Because the switching costs are so low — just use a new app — the only consumer lock-in comes from delivering better product value or creating a network effect, or some variation thereof.

So what everyone is complaining about is Whatsapp competing with them while using its network effect to provide tremendous product value to its customers.

Payments companies are complaining that they don’t have a bank’s switching cost.

When you think about consumer lock-in, you have to think about switching costs.

One of the problems of banking is that switching bank accounts is painful. Hence you end up with a whole host of banks with subpar consumer satisfaction ratings, but rarely any churn when it comes to customers.

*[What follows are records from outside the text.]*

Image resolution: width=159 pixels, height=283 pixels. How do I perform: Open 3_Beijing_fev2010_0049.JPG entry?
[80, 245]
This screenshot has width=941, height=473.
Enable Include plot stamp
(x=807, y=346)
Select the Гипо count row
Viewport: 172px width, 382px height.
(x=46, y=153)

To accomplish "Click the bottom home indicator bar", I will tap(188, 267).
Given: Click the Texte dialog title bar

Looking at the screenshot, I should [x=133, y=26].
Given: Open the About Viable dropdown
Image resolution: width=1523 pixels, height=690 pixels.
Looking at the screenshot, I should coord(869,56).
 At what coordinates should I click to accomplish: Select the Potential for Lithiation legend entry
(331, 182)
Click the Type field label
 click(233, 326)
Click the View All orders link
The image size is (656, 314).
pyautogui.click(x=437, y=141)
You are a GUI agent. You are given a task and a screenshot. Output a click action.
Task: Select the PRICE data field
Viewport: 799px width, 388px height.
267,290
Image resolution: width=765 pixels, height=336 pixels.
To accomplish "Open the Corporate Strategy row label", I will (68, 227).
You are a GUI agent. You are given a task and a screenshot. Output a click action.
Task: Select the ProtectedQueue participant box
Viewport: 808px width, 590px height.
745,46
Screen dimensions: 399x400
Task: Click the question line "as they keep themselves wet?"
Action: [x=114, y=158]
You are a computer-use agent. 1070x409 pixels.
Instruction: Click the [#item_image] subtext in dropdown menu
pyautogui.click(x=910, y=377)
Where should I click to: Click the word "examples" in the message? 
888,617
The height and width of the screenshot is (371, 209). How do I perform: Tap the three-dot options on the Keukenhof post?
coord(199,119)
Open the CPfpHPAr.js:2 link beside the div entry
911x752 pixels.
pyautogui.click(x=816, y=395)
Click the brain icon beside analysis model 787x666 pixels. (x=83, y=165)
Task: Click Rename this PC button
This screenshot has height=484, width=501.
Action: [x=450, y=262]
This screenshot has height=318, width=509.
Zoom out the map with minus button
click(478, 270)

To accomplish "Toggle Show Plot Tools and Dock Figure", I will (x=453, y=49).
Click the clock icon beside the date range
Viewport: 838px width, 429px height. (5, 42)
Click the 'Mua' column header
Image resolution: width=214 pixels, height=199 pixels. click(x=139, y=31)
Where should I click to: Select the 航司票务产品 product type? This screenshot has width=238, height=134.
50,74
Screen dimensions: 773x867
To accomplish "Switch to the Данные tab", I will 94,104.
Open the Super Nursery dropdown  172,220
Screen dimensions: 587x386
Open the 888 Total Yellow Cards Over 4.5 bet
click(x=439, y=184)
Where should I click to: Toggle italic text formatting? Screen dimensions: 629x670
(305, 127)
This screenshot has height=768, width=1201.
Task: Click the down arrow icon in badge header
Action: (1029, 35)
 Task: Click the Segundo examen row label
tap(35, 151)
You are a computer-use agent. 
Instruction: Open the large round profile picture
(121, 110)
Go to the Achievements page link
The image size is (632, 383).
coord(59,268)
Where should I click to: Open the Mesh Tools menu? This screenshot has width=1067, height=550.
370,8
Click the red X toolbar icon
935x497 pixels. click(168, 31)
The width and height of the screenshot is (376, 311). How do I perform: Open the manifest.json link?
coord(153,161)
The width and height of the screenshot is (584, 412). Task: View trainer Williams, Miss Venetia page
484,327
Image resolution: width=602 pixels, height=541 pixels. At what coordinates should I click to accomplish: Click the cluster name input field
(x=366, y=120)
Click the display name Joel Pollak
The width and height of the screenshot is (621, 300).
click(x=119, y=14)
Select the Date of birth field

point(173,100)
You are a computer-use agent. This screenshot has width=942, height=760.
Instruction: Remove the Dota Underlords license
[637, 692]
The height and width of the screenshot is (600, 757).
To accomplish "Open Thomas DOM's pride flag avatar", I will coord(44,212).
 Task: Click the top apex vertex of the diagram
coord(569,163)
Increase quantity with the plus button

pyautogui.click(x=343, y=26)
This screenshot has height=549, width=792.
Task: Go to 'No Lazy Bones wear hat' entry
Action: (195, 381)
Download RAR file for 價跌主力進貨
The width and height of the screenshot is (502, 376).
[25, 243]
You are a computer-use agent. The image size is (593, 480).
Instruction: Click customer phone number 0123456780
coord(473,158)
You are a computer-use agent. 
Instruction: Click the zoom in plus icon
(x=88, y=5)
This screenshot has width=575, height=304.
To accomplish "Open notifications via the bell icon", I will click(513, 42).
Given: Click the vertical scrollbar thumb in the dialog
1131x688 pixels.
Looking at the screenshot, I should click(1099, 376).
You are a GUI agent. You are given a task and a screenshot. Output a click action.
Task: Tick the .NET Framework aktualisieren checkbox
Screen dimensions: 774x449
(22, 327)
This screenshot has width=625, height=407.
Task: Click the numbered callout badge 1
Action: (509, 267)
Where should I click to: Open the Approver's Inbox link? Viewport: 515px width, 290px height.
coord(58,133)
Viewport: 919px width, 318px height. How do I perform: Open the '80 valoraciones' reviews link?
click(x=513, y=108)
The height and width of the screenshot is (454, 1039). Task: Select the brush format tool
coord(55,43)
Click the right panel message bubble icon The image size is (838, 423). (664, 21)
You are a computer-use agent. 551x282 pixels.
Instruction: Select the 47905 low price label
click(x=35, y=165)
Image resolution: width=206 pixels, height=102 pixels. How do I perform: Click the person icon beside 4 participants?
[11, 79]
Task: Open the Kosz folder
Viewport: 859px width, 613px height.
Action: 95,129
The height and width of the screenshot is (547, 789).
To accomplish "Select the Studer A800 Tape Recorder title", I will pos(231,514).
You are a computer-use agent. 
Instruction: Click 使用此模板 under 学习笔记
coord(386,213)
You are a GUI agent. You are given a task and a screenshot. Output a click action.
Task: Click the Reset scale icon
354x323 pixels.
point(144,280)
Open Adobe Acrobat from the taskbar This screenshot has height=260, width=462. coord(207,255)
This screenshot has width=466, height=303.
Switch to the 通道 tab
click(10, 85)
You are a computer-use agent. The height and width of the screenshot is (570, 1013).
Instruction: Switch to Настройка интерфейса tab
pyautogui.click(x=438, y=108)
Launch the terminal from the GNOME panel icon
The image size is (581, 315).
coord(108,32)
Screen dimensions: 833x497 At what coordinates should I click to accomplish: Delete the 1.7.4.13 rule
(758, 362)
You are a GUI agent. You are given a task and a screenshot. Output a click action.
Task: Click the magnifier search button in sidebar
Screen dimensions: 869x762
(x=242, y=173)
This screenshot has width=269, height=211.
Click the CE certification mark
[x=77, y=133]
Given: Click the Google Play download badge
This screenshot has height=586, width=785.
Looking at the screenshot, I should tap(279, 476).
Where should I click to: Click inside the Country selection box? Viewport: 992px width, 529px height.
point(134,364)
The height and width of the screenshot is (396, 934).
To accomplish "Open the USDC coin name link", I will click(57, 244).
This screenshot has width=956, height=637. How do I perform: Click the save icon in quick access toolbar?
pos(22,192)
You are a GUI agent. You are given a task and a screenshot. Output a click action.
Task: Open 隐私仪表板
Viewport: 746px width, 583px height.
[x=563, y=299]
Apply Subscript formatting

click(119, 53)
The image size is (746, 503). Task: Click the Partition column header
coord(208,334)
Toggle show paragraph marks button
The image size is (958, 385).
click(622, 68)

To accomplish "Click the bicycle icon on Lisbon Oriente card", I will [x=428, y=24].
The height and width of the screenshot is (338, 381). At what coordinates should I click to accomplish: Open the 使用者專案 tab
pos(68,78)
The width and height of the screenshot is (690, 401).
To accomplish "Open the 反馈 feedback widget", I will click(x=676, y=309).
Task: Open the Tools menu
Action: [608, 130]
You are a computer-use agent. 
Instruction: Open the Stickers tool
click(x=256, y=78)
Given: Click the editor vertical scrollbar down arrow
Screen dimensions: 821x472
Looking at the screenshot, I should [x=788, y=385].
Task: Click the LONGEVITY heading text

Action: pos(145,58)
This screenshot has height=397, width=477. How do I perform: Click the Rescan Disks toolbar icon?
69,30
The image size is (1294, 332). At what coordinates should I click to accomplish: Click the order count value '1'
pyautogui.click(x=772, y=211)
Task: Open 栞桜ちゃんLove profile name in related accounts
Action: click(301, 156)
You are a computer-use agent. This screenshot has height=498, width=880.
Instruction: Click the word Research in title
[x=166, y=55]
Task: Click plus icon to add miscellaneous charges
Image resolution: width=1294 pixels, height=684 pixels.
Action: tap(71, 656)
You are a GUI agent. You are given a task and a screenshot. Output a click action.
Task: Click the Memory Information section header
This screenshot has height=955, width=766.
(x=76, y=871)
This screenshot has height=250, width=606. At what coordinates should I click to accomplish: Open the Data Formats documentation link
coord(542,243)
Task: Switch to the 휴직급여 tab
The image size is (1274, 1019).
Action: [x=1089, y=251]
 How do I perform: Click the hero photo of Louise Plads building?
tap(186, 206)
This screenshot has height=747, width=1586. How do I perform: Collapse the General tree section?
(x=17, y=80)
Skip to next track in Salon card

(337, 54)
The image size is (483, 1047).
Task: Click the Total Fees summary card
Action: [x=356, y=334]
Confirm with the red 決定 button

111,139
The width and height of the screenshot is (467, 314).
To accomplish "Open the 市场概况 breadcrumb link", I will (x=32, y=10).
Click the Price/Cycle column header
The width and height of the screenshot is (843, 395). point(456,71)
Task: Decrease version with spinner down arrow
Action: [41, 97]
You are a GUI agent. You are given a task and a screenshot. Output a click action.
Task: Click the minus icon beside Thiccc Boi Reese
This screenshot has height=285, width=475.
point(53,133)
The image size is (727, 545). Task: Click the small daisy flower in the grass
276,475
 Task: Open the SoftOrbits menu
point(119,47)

The corollary for internet businesses is that churn is a huge problem. Therefore the incentive is to deliver consumer product value, since the the next guy can always compete with you, and take your customers away.

Payments is a brutal war zone; most of the business gets commoditised rather easily, and hence creating sustained differentiation is hard. Customers don’t care; they leave you if someone else gives them more value.

A network effect that comes from providing consumer value.

Whatsapp has that. People actually use Whatsapp daily. Global communication is massive consumer value. Making communication easier gives you tremendous customer loyalty.

Payments is a form of communication—of monetary value.

It means they’re competing orthogonally with payment businesses.
They don’t need to meet some value criterion for new customers; their existing customers already use them effectively all the time.

All they’re doing is providing a new medium of communication—Payments. Since P2P payments happen inside networks, Whatsapp instantly enables anyone to transfer value atop the banking network.

The market rewards companies that create consumer value. Whatsapp does that by enabling everyone in its massive network to send money easily. Whatsapp doesn’t preclude others from utilising the same infra towards distinct product experiences.

A good rule of thumb when people argue complain about fairness is to ask where their incentive lies in pushing forward a claim. In the case of payment companies in India, it’s obvious—Whatsapp has beaten them at their own game.

Remember what Peter Thiel said: every company wants to be a monopolist; as a corollary, only losers complain about fairness. You will never hear a company talk about interoperability, data monopolies, or network effects when the company is able to capture value itself.

As it stands, Whatsapp Payments is a fantastic step for consumers in India. There are risks—data, for example—but Whatsapp’s product design isn’t one of them. Rather than carp at anyone who will listen, payment companies need to figure out what they can do to compete with Whatsapp in creating product value; customers will follow.